My favorite part was when Professor Talen tried to argue that Bruegmann's research was inadequate because "statistics don't tell the whole story."

Her counter-argument?
"When I lived in sprawl, I hated it."
Nice one!

As a first semester planning student, I can't say I have great knowledge of what sprawl means from a planning perspective, but my economics background teaches me that getting people to change their behavior is hard, especially when it comes to such expensive decisions as buying or building a home. "Stopping" sprawl, at the margin, means restriciting a family from building a new house, and in our country, it's a pretty big deal for a government to do that.

Michael R. Allen said...

I just read this review of Bruegmann's book:

http://preservenet.blogspot.com/2006/01/review-of-bruegmanns-sprawl-compact.html

Anonymous said...

I come at sprawl from the perspective of a career conservationist, working at both local and regional levels with national land trusts, and a background in international development.

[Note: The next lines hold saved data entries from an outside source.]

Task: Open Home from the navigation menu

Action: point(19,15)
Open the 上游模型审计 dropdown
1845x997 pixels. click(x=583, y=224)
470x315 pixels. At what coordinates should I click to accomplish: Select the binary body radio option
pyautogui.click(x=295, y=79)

Conservation - and this is arguably true of any field of human endeavor- is at its heart about values. It is about human values and attitudes about our relationships with our neighbors and our environment, and making deliberate choices to change the ecological and societal status quo.

Such efforts cannot succeed without first understanding the root causes of these behaviors, and then designing and implementing strategies to transform those institutionalized, repetative patterns of human behavior sustaining the default patterns of land use underlying sprawl and environmental degradation.

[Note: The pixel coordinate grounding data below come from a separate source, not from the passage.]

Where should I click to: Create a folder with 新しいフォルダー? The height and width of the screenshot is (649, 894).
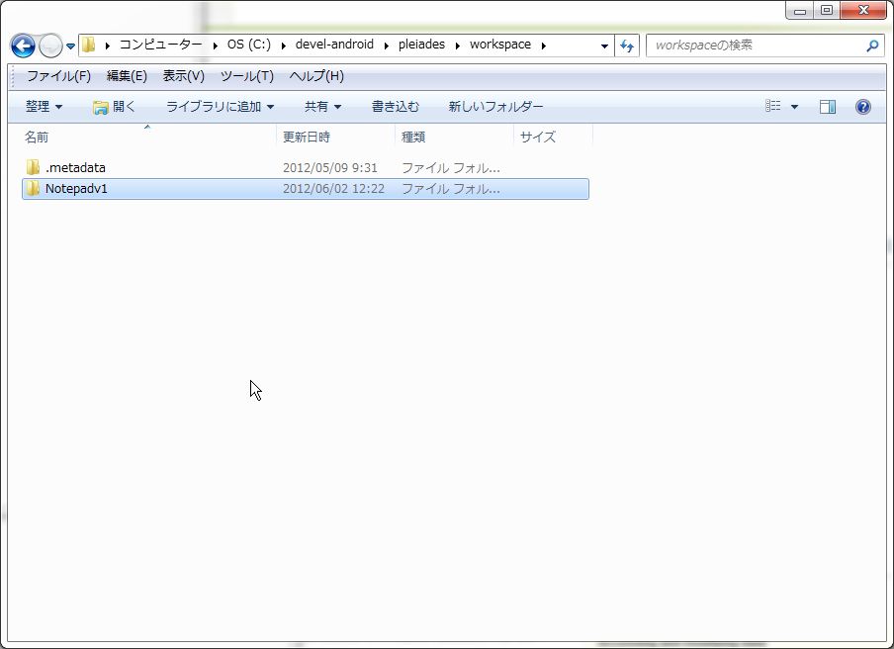(x=495, y=106)
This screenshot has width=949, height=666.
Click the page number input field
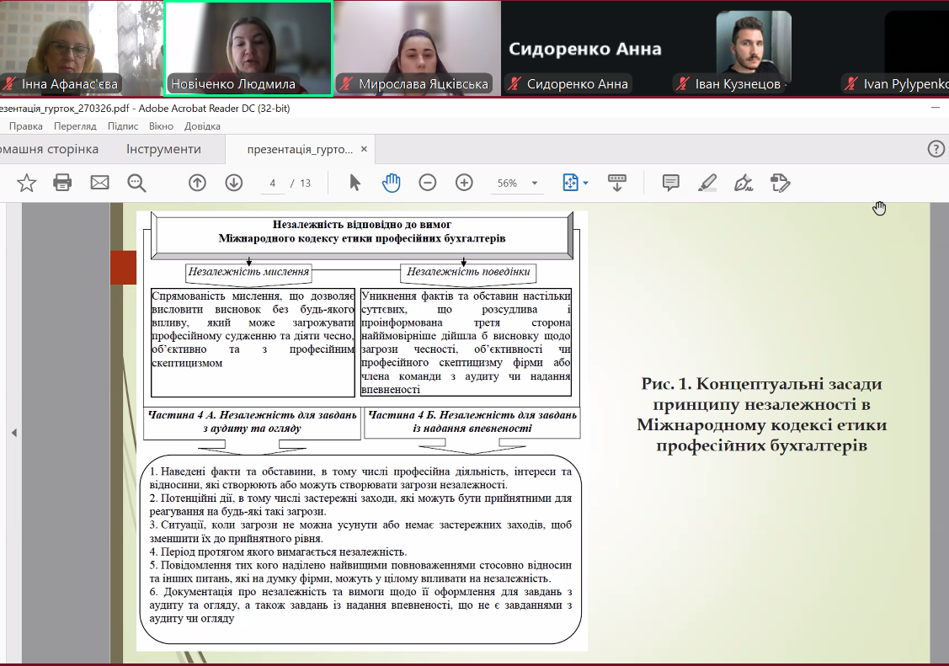click(x=273, y=184)
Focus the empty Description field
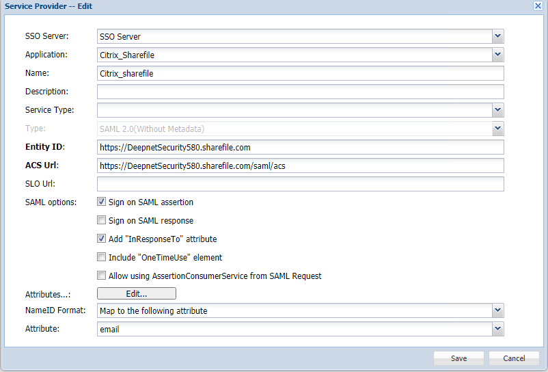548x372 pixels. (x=301, y=92)
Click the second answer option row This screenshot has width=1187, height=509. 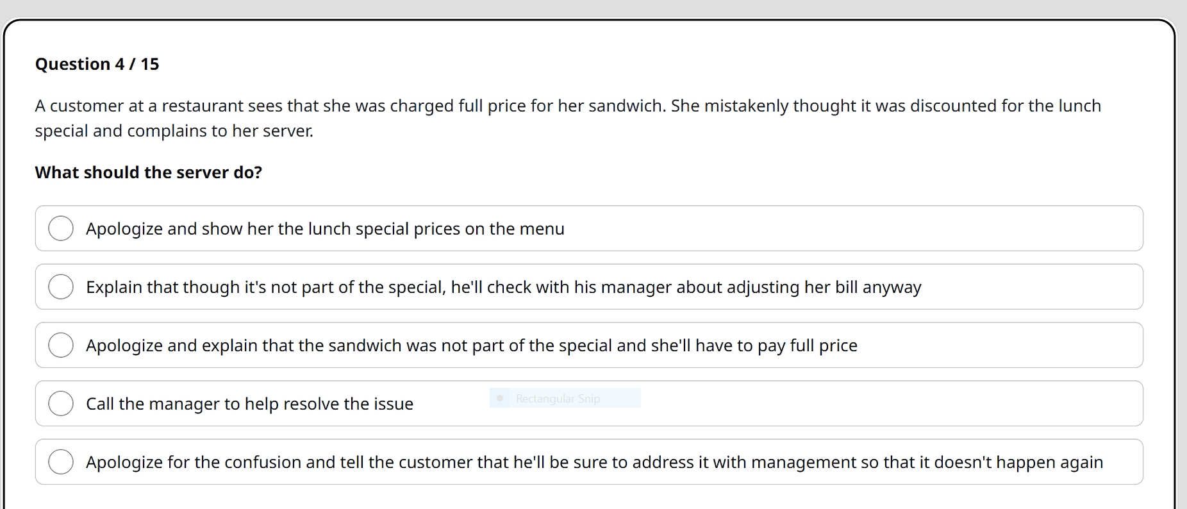(x=449, y=287)
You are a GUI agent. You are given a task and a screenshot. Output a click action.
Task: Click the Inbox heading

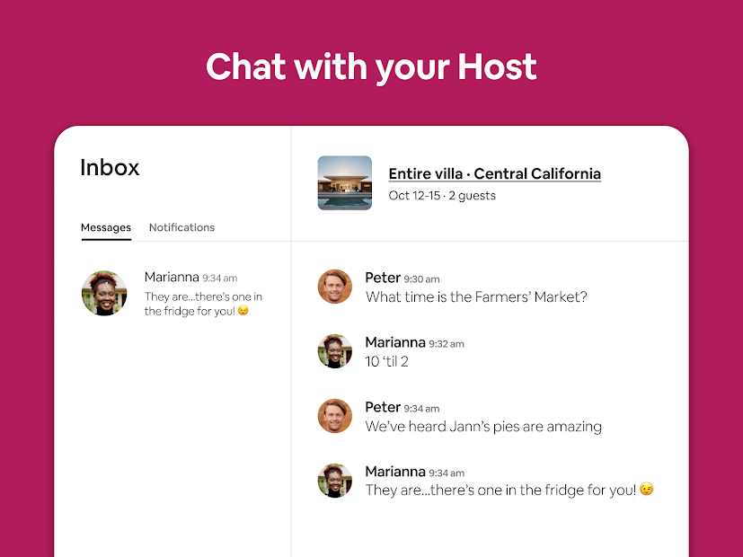pyautogui.click(x=110, y=168)
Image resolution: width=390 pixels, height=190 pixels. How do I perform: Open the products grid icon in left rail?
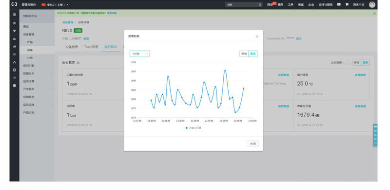point(15,15)
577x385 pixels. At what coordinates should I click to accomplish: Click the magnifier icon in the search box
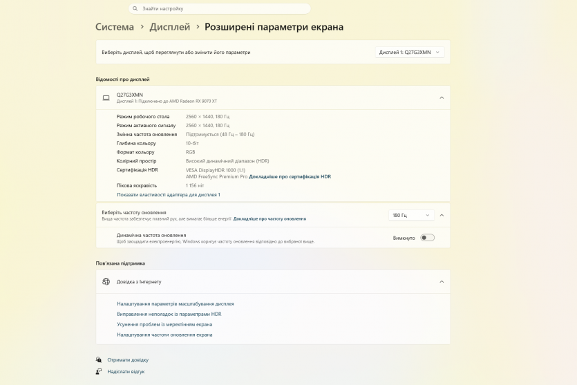coord(135,9)
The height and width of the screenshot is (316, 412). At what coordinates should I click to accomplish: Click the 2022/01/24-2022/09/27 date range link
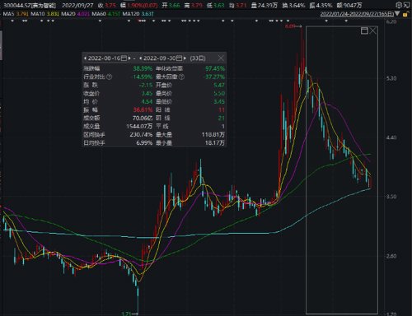(357, 14)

Most land trusts and conservation groups lack the social science tools, partnerships and strategic focus to make much headway on these value-based human behaviors. From what I understand, this is a similar situation to what practitioners of new urbanism face in their own efforts.

Community-based conservation theory holds that strategies designed without the participation of those whose decision-making behaviors one hopes to transform are unlikley to be implemented by them. Strategies need to take into account the values and attitudes, the constraints and resources of those whose behaviors need to change as part of a solution.

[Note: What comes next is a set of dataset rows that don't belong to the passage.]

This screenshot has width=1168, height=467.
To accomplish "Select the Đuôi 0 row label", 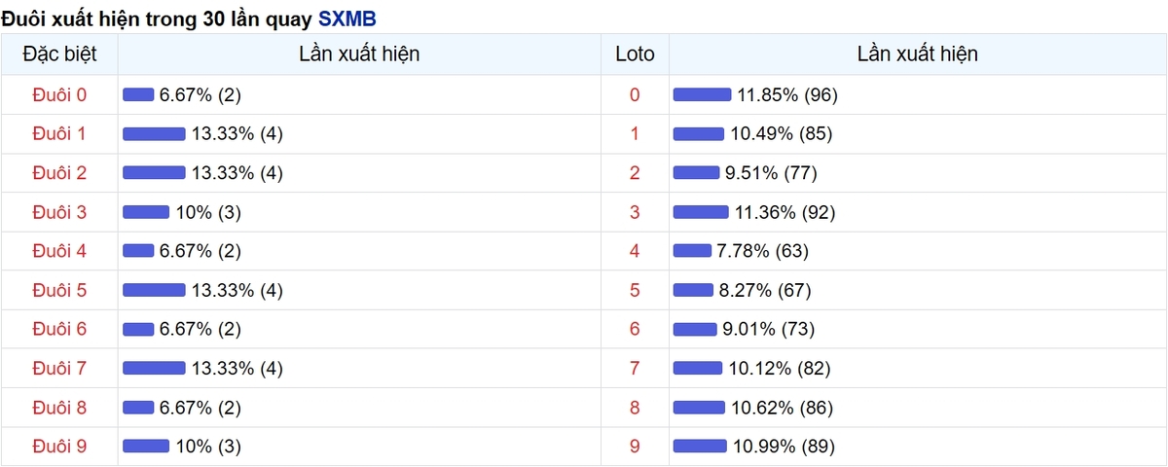I will pyautogui.click(x=59, y=94).
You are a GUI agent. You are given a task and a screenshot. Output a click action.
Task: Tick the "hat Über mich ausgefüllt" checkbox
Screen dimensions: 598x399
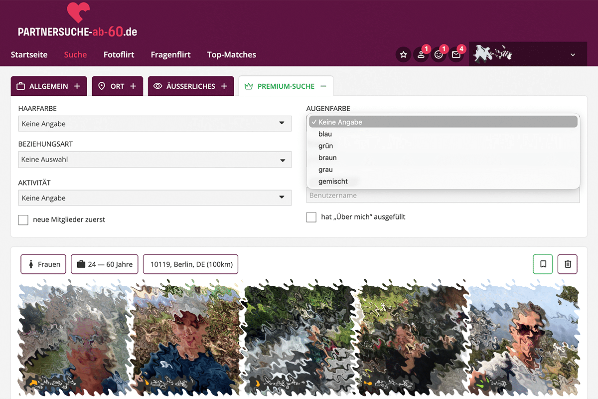click(x=311, y=217)
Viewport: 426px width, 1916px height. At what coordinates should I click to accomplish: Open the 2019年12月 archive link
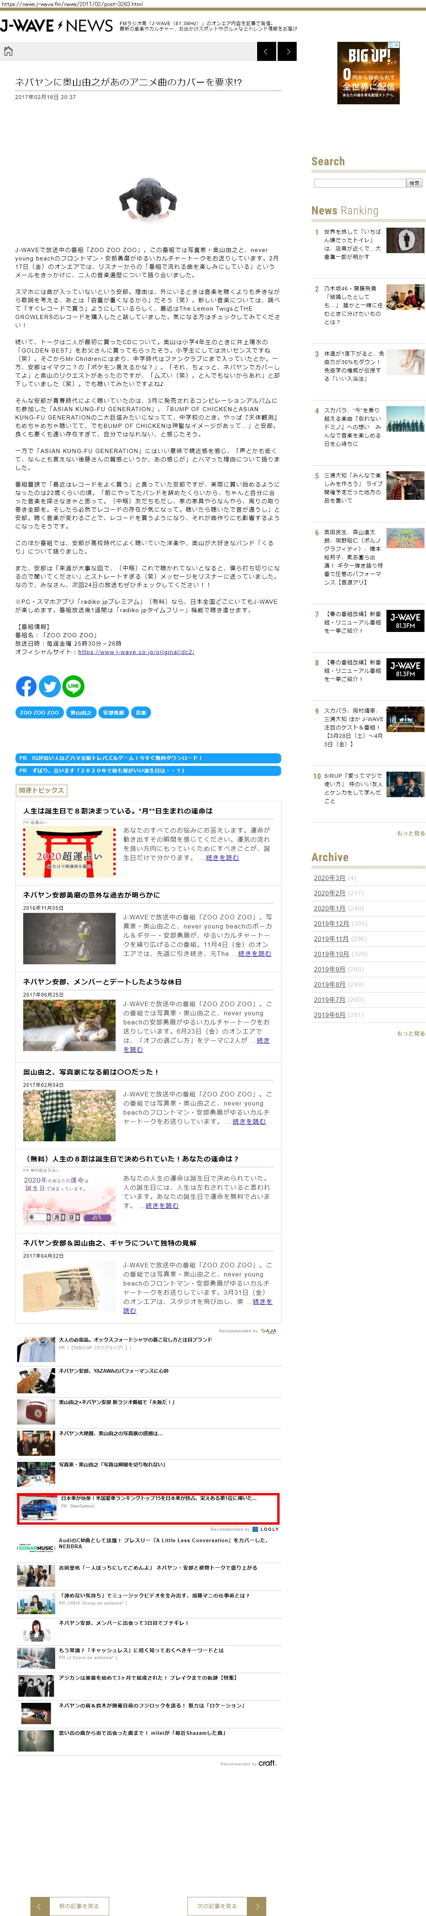click(x=331, y=923)
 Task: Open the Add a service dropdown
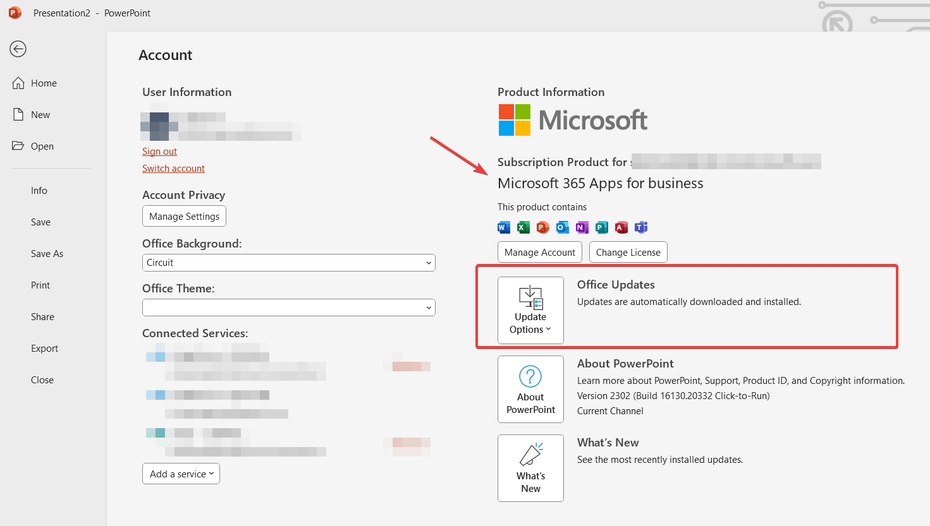click(181, 473)
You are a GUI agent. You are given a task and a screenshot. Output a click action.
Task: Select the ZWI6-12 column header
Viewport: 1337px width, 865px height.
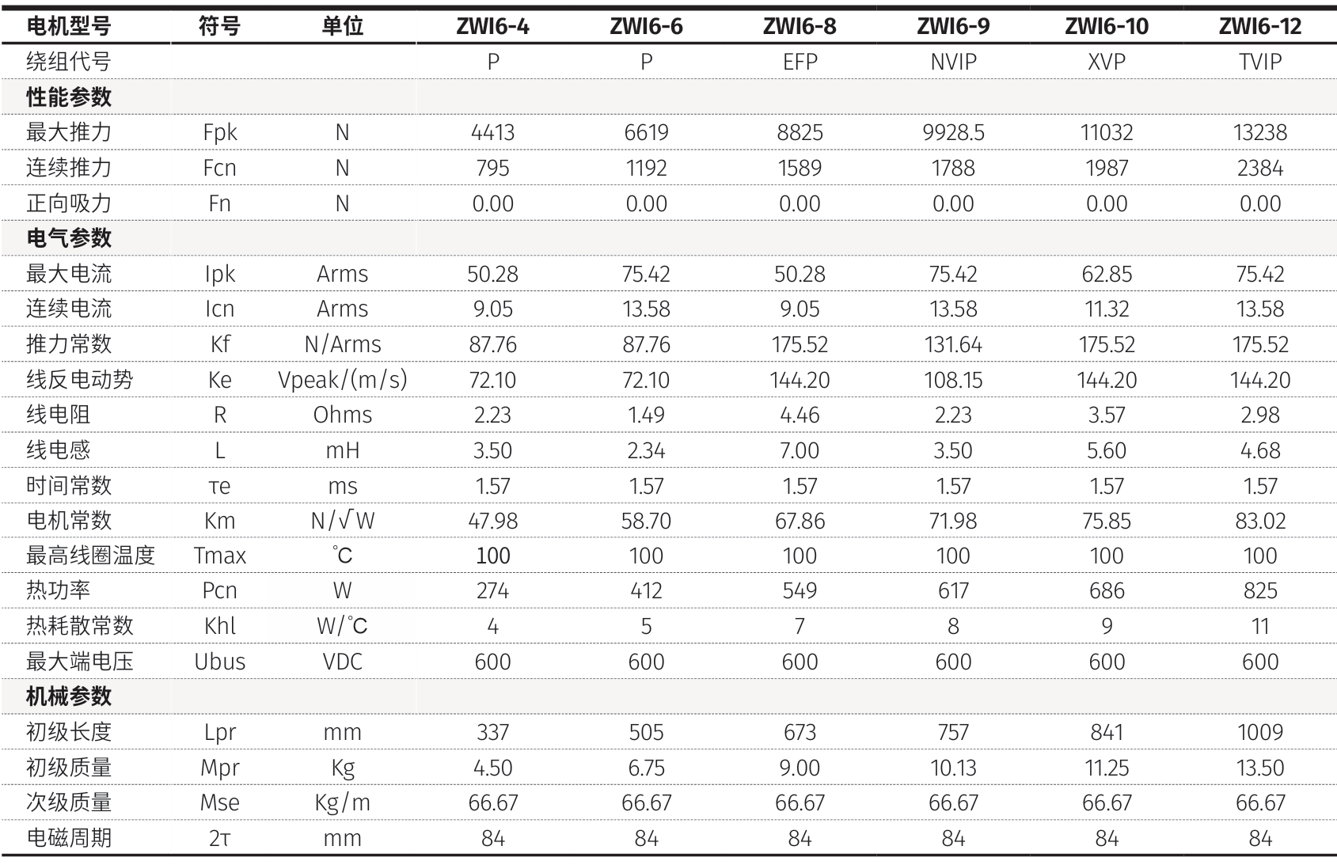(1259, 26)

Thus, a presentation on sprawl by experts before a municipal planning board may not be as effective as working with planning boards to address their needs, offering new tools for organizing and analyzing local information presented in a regional context.

This is very hard work, and time consuming, but the outcomes tend to be more effective and sustainable.

J R said...

All this thoughtful discussion (thank you) and the panel event sent me digging for my notes from an interview I conducted last year with w/ Jeff Speck.

He is one of the co-authors of the influential book Suburban Nation along w/ Andres Duany & Elizabeth Plater-Zybeck. He's now the Director of Design at the National Endowment of the Arts.

At the time, we were discussing a design program called "Your Town" that the NEA funds to help small towns understand how good design and planning can lead to economic prosperity.

Close to the end of my interview w/ Speck, he said, "Let's not call it sprawl, let's call it bad planning."

He added, "We're surrounded by (our built environment) all day, every day, whether we like it or not, so we (meaning the NEA) want the quality of design to be as good as it can be."

I like thinking about sprawl in terms of design and planning specifics.

Interestingly, the Your Town program begins by showing people historic photos of their towns juxtaposed with more recent ones.

Then they ask, "What's changed?" and "How do you feel about it?" That's usually enough to jump-start people into defenders of preservation, good design, and sensible planning.

But, I do think it takes that grassroots, person-to-person approach that Tim mentions above.

Thanks again all. Happy Monday.

Anonymous said...

I still can't get over the Tribune article on Bruegmann, which photographed him in his Lincoln Park condo. Makes me wonder how many times he's driven, say, Golf Road in Schaumburg, LaGrange Road in Orland Park or Route 59 in Plainfield at rush hour. Let it take him 45 minutes to go 2 miles, seeing nothing but the brake light of the car ahead of him, every day for a couple of months, and then we'll see if he still thinks sprawl isn't a major problem.